Three major seed producers are working on drought-resistant crops. The conditions this summer are providing a stern test.
September 7, 2012

Illinois farmer Mike Cyrulik didn’t foresee this year’s drought when, this spring, he planted 20 bags of a new corn seed on a slice of his 5,000-acre farm. Today, weeks before the harvest, much of his and his neighbors’ crop is dead or dying. But not the portion of his land where he planted the new seed. The healthy looking plants have “wound up being the talk of the town,” says Cyrulik, who expects a significantly higher yield, by 30 to 50 bushels, from each of those 220 acres in Bloomington.

The reason is drought-resistant corn, produced by one of the world’s largest seed companies, Syngenta, which began limited sales just before the 2011 growing season. In fact, three major seed producers—Syngenta, along with DuPont and Monsanto—are hoping for successes similar to Cyrulik’s in the midst of the worst drought to strike the U.S. in half a century. 

The devastating dry spell comes as Syngenta and DuPont’s Pioneer company are ramping up marketing of a new generation of corn seeds bred so that farmers can improve their harvest from water-stressed crops. In Monsanto’s case, the company has been conducting premarket field tests of the first of any commercial crop to contain a genetically engineered drought-tolerant trait.

Drought tolerance is one of the most challenging areas of research in agriculture, says Monsanto drought and water utilization lead Mark Edge. In recent years, technologies that allow more rapid screening for promising raw genetic material have helped advance both traditional breeding and genetic modification programs in this area.

Biotech crops have been on the market since the 1990s, but traits such as pest and herbicide resistance are easier to engineer because they involve single genes. How efficiently a plant uses water, and how well it does under water stress, are more complicated responses controlled by many sets of genes and parts of a plant. Environmental factors, such as the timing of drought onset, also matter.

> THE DATA
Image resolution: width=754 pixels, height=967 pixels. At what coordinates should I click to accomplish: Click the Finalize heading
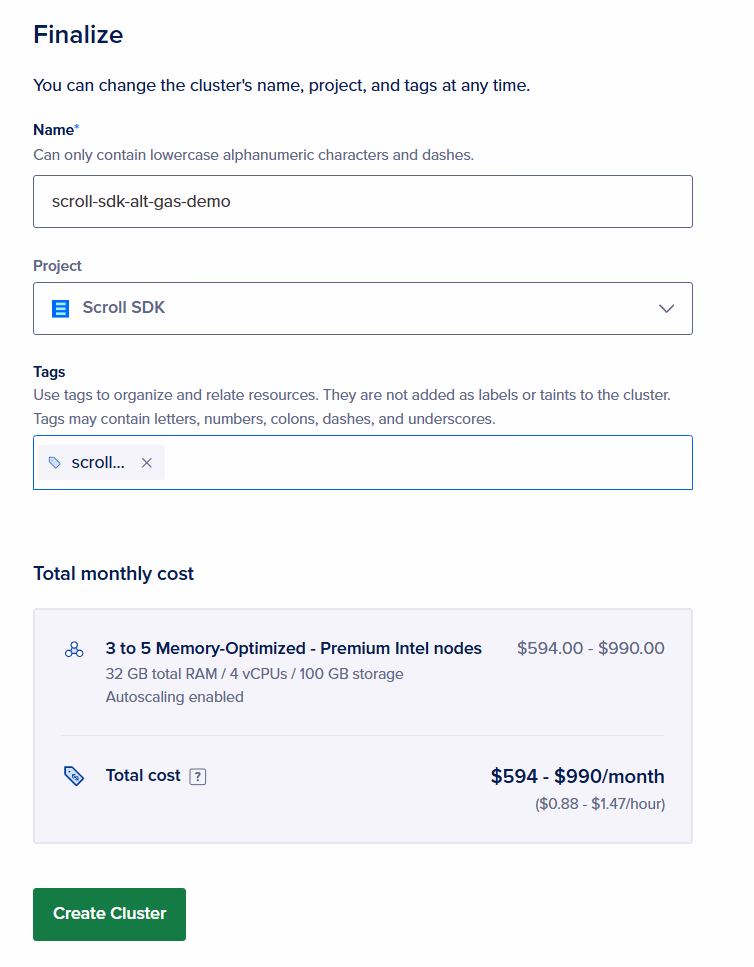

> ACTIVITIES
- a) In the article on drought-resistant crops, which company produced the corn seed that Mike Cyrulik planted?
- b) Reproduce everything in the drought-resistant crops article from "The devastating dry" down to "in this area.".

> RESULTS OF THE TASKS
- a) Syngenta

- b)
The devastating dry spell comes as Syngenta and DuPont’s Pioneer company are ramping up marketing of a new generation of corn seeds bred so that farmers can improve their harvest from water-stressed crops. In Monsanto’s case, the company has been conducting premarket field tests of the first of any commercial crop to contain a genetically engineered drought-tolerant trait.

Drought tolerance is one of the most challenging areas of research in agriculture, says Monsanto drought and water utilization lead Mark Edge. In recent years, technologies that allow more rapid screening for promising raw genetic material have helped advance both traditional breeding and genetic modification programs in this area.